*Problem requirements:* Give the lines again exactly as they appear below, from the line with "You are a computer-use agent." to the line with "This screenshot has height=260, width=522.", both included, and only those lines. Leave every picture out.

*Data for the task:*
§

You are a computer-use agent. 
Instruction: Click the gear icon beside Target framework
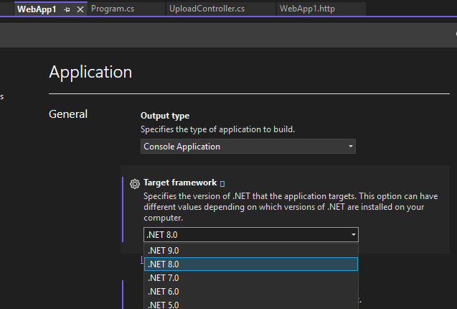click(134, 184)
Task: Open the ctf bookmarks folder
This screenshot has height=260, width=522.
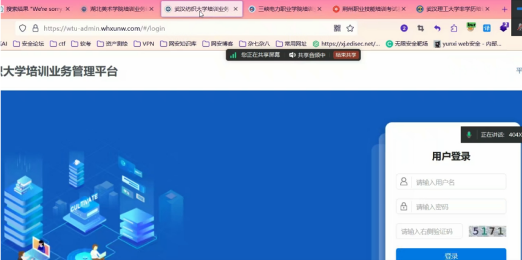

§

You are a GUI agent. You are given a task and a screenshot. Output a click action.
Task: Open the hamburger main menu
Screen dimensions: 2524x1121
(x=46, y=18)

§

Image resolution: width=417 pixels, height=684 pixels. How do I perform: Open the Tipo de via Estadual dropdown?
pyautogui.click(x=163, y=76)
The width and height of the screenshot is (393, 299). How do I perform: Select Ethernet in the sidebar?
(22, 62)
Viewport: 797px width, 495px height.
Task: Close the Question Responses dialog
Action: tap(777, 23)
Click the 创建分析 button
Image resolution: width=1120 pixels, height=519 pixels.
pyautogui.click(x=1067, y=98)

§

*Written answer:*
You are a computer-use agent. 
Instruction: Click the gear icon beside Target framework
click(134, 184)
Task: Open the ctf bookmarks folder
This screenshot has height=260, width=522.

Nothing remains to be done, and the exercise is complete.